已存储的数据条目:
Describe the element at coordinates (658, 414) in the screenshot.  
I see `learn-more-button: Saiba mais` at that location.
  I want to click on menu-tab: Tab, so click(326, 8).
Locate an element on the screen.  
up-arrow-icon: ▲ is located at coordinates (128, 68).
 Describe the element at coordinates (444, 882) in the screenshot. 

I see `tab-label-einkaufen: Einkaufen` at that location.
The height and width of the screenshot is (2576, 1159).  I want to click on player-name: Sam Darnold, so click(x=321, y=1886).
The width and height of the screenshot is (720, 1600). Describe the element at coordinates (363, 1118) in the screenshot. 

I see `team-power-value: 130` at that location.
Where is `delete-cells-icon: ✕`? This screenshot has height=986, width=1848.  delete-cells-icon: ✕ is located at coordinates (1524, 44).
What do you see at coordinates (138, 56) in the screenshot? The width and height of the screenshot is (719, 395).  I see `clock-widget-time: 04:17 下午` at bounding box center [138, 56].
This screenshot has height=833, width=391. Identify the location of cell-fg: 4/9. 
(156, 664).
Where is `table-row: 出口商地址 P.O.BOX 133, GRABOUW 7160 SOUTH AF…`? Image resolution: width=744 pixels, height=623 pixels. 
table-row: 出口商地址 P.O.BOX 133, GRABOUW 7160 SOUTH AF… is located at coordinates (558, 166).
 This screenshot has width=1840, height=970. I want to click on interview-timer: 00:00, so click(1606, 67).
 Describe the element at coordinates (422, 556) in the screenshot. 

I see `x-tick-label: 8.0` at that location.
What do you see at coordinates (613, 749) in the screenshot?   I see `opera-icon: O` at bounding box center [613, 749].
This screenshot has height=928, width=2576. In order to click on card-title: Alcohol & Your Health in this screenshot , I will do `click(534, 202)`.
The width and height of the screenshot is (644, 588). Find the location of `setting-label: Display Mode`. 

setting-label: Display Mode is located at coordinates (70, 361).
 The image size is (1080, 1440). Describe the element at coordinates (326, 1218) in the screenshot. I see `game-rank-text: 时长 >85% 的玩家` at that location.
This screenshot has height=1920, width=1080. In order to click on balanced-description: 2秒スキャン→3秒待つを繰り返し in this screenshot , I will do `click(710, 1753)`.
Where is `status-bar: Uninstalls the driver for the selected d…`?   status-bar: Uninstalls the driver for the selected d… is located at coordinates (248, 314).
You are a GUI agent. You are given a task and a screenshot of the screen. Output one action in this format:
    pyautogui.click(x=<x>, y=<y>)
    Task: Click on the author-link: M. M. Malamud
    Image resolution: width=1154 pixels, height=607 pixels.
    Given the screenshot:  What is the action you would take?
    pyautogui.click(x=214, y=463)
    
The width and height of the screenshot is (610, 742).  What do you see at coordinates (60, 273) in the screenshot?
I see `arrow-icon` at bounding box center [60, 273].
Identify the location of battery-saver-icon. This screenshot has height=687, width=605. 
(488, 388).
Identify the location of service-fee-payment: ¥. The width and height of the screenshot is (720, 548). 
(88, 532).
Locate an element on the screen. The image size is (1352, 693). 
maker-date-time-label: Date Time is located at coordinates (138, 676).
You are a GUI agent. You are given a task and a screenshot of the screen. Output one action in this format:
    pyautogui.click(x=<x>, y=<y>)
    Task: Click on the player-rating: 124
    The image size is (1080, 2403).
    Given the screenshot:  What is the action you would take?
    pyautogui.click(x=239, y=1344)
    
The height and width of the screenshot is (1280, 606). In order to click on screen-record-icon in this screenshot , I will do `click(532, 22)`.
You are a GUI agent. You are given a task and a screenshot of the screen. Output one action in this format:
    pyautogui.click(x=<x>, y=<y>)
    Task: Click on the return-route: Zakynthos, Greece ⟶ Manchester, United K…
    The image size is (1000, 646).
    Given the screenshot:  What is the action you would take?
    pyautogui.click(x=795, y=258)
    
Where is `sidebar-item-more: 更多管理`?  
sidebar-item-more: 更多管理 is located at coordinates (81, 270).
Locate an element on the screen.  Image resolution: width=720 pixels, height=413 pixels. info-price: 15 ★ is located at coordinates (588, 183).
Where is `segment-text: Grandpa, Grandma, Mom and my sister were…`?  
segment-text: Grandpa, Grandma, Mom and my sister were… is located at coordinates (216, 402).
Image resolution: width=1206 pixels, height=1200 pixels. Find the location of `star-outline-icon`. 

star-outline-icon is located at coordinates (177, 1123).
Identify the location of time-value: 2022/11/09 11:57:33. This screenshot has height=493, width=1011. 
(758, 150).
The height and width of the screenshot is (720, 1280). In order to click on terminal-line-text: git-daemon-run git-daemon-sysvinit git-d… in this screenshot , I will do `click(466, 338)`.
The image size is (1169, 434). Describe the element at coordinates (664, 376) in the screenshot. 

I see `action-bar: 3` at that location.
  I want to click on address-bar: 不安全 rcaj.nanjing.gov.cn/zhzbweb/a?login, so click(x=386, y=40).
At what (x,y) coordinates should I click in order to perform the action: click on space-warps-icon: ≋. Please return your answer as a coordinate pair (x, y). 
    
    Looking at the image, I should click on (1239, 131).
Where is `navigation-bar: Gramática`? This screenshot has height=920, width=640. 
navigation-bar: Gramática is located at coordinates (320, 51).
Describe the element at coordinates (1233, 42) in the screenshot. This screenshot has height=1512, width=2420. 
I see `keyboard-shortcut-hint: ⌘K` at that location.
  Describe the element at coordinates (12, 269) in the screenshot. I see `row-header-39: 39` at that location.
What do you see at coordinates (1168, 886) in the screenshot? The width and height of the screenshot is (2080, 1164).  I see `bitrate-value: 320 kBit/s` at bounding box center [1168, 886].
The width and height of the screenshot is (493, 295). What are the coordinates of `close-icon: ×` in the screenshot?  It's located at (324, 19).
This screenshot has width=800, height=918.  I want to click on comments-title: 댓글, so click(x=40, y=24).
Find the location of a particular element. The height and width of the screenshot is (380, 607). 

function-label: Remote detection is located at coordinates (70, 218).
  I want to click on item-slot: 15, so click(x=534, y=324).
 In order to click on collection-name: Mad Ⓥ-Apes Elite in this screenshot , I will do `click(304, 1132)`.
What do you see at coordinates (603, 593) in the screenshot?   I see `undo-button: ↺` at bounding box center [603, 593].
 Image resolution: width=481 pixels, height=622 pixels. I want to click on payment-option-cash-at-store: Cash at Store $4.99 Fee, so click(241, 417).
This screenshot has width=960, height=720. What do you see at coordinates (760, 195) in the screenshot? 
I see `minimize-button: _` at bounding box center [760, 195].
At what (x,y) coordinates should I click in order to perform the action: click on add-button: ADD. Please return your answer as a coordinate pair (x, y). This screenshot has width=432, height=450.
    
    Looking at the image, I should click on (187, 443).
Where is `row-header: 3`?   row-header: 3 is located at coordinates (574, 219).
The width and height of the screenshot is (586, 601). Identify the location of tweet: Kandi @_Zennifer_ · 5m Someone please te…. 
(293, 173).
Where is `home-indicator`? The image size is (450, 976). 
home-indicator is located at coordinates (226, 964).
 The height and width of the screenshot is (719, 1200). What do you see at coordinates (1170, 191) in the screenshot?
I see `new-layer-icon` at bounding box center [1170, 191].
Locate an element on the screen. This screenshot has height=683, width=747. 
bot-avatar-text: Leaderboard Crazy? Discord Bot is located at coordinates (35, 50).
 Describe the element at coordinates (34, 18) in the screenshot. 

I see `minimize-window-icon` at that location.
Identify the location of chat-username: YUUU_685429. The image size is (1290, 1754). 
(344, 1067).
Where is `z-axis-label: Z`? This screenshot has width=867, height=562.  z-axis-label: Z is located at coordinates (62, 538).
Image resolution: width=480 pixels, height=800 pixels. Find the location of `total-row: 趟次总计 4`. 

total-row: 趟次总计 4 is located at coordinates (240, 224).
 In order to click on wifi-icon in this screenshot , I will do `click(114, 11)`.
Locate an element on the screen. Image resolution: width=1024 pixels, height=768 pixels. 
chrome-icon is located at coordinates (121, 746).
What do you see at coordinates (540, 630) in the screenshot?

* [任务内容] 请在上面的行中，从包含“on space-warps-icon: ≋.”的那一行开始，到包含“Describe the element at coordinates (12, 269)”的那一行结束，首尾两行都算在内，把这些行原样输出。

* [任务回答]
At what (x,y) coordinates should I click in order to perform the action: click on space-warps-icon: ≋. Please return your answer as a coordinate pair (x, y). 
    
    Looking at the image, I should click on (1239, 131).
Where is `navigation-bar: Gramática`? This screenshot has height=920, width=640. 
navigation-bar: Gramática is located at coordinates (320, 51).
Describe the element at coordinates (1233, 42) in the screenshot. This screenshot has height=1512, width=2420. 
I see `keyboard-shortcut-hint: ⌘K` at that location.
  Describe the element at coordinates (12, 269) in the screenshot. I see `row-header-39: 39` at that location.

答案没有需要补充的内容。